Abra Talattov mengatakan, berdasarkan hasil penelitian Indef, kontribusi sektor pertambangan terhadap penerimaan negara pada 2019 tumbuh negatif 19 persen dibandingkan 2018. Dengan nilai Rp 66,12 triliun, kontribusi pertambangan jauh lebih rendah dibandingkan industri pengolahan dan perdagangan. Pada 2019, industri pengolahan menyumbang Rp 365,9 triliun dan perdagangan menyumbang Rp 246,85 triliun.
”Bahkan, persentase angka kemiskinan di wilayah penghasil tambang melebihi persentase kemiskinan tingkat nasional. Itu terjadi di Sulawesi Tengah yang angka kemiskinannya pada September 2019 sebesar 13,18 persen,” ujar Abra.

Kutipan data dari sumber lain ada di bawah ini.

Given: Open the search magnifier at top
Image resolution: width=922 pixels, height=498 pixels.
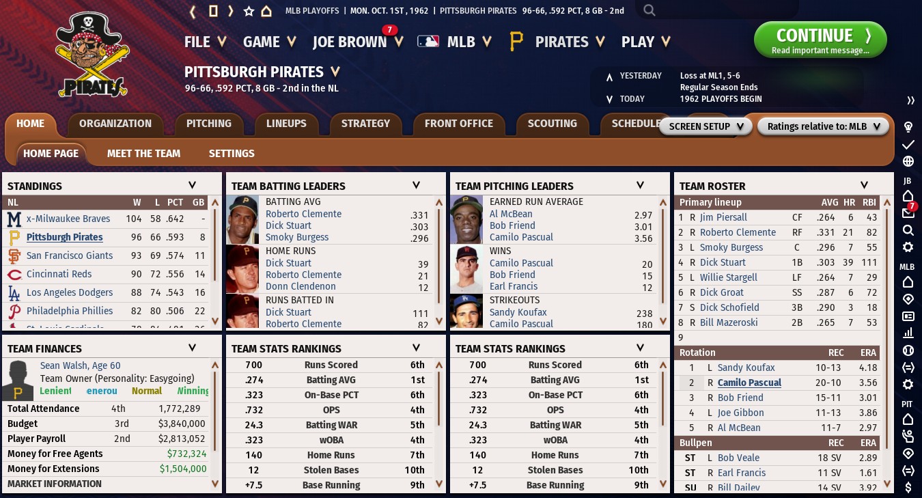Looking at the screenshot, I should pyautogui.click(x=649, y=10).
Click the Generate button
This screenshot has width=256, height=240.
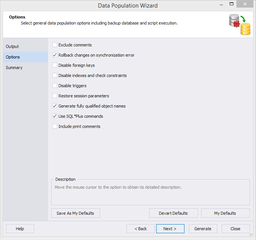pos(203,229)
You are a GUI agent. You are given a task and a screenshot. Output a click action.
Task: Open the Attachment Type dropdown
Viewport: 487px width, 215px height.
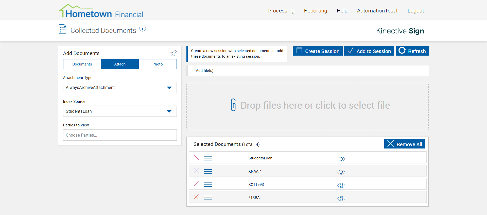(120, 87)
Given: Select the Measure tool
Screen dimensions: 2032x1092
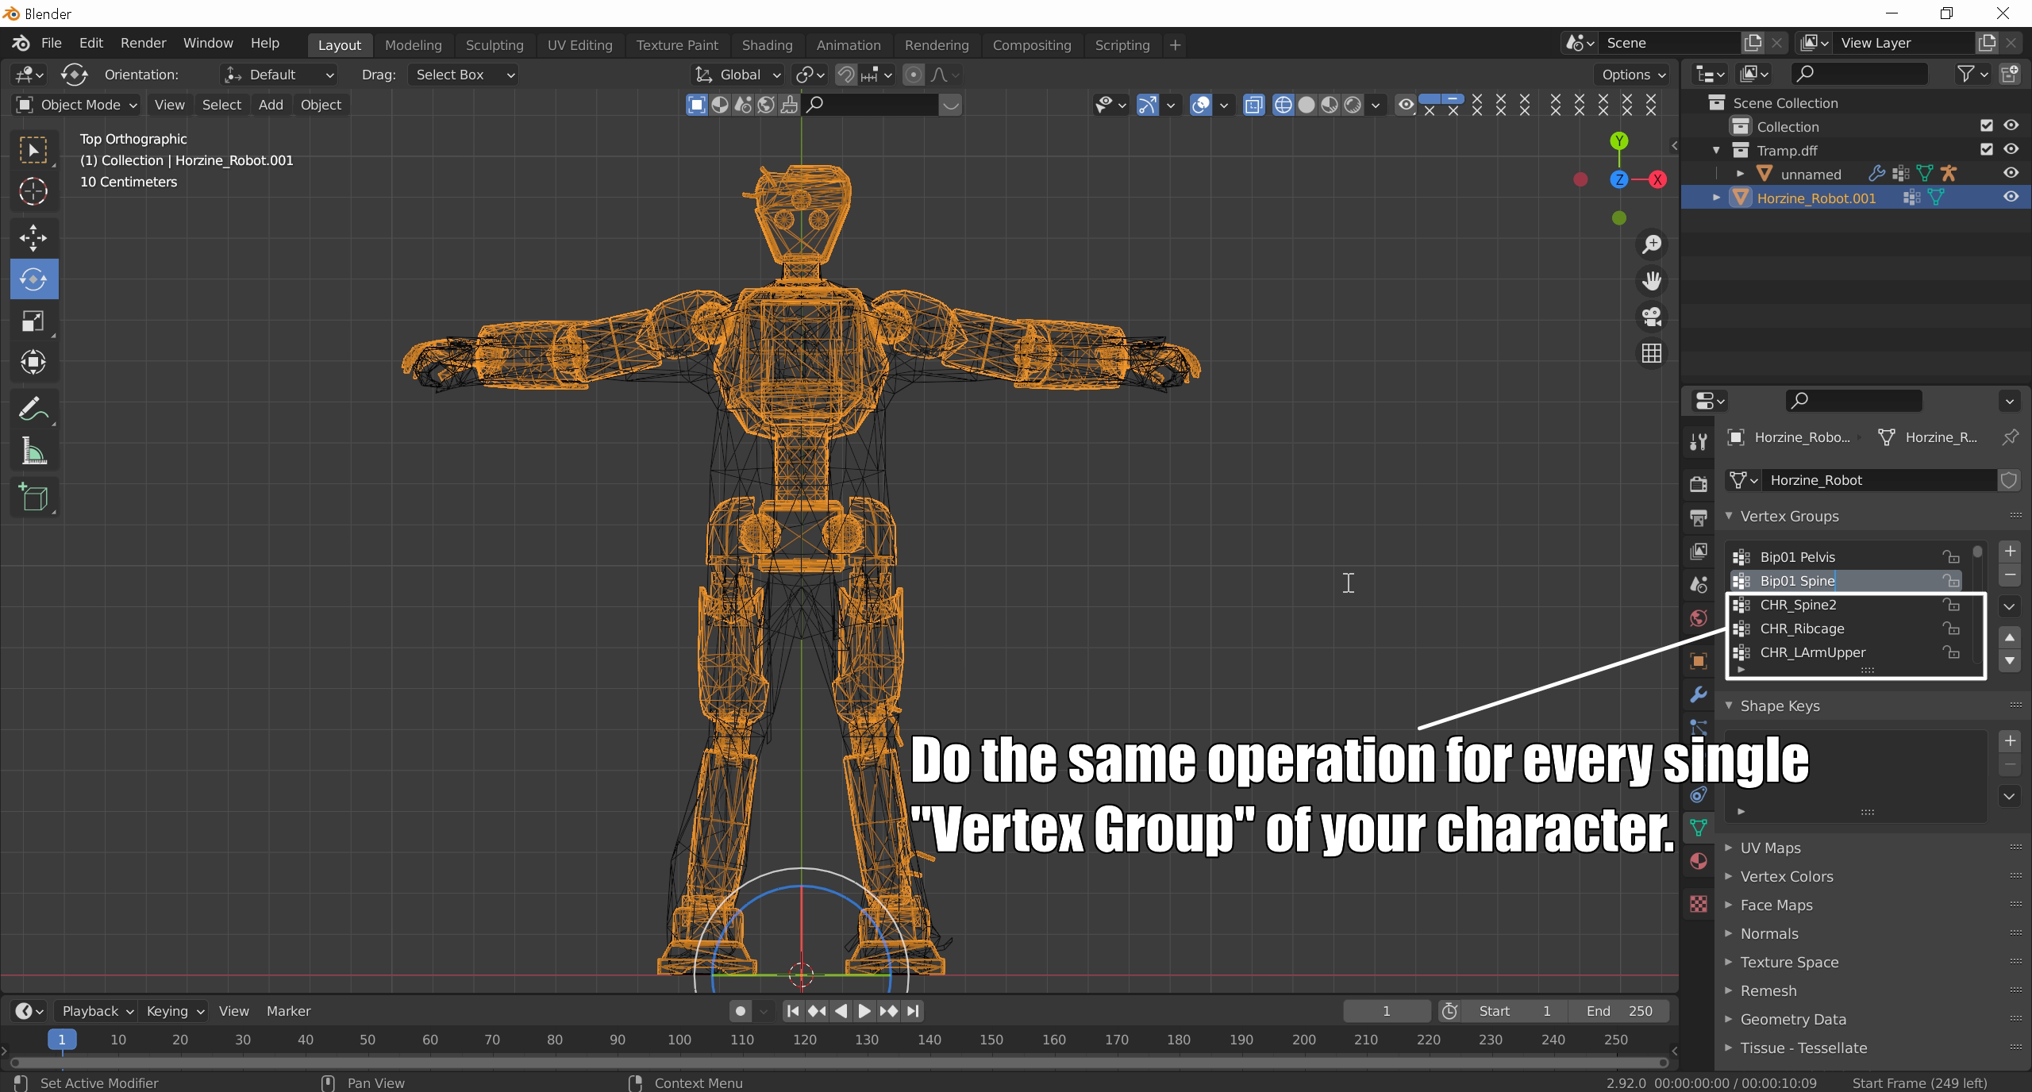Looking at the screenshot, I should pos(33,452).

Persentase angka kemiskinan di wilayah penghasil tambang melebihi persentase kemiskinan tingkat nasional. Itu terjadi di Sulawesi Tengah yang angka kemiskinannya pada September 2019 sebesar 13,18 persen.
Abra juga memberikan catatan bahwa kewajiban peningkatan nilai tambah tambang mineral di dalam negeri harus dilaksanakan secara konsisten. Lewat pengolahan dan pemurnian mineral di dalam negeri, selain dapat menyerap tenaga kerja baru, kegiatan tersebut juga dapat memberi dampak ganda bagi perekonomian.
”Ke depan, sektor pertambangan adalah salah satu kunci mendorong pertumbuhan ekonomi yang lebih maksimal dengan syarat harus didukung dengan industrialisasi,” kata Abra.
Mengenai isu kesejahteraan rakyat di daerah penghasil tambang, Buyung membenarkan bahwa daerah sangat bergantung pada hasil penjualan komoditas tambang. Di Kalimantan Timur, misalnya, ketergantungan terhadap komoditas minyak dan gas bumi sangat tinggi.
Ia pesimistis revisi undang-undang tersebut bakal menguntungkan rakyat di daerah penghasil tambang.
”Apabila revisi undang-undang tersebut dimaksudkan untuk menguntungkan rakyat, seharusnya ada keberpihakan pada rakyat, dong. Nyatanya, ada indikasi revisi ini hanya menguntungkan pemilik modal saja. Silakan dicek di lapangan. Mana ada rakyat sejahtera di sekitar area tambang,” kata Buyung.
Begitu pula informasi tentang setoran royalti perusahaan tambang kepada pemerintah disebut tak pernah transparan.
Buyung menambahkan, rakyat di sekitar tambang tidak pernah mengetahui berapa besar manfaat yang didapat daerah dari hasil tambang tersebut. Begitu pula informasi tentang setoran royalti perusahaan tambang kepada pemerintah disebut tak pernah transparan. Ia berharap transparansi mengenai bagi hasil semakin baik lewat revisi undang-undang yang sedang berlangsung tersebut.
Pelaksanaan lemah
Sementara itu, Simon berpendapat, sebenarnya tidak ada yang salah dalam UU No 4/2009 sehingga harus banyak direvisi. Masalah dalam undang-undang tersebut ada dalam pelaksanaannya. Pemerintah kurang tegas menegakkan aturan dalam undang-undang, sementara DPR lemah dalam pengawasan.
“Coba mana hasil amandemen kontrak karya (KK) dan perjanjian karya pengusahaan pertambangan batubara (PKP2B). Itu amanat dalam UU No 4/2009. Begitu pula kewajiban pengolahan dan pemurnian dalam negeri yang penegakan aturannya lemah,” ucap Simon.
Maryati megnemukakan, pembahasan revisi UU No 4/2009 yang begitu cepat di tengah pandemi Covid-19 mengundang pertanyaan publik. Bahkan, beberapa pembahasan revisi yang dilakukan DPR tidak diselenggarakan secara terbuka. Ia menilai partisipasi publik menjadi lemah selama proses revisi berlangsung.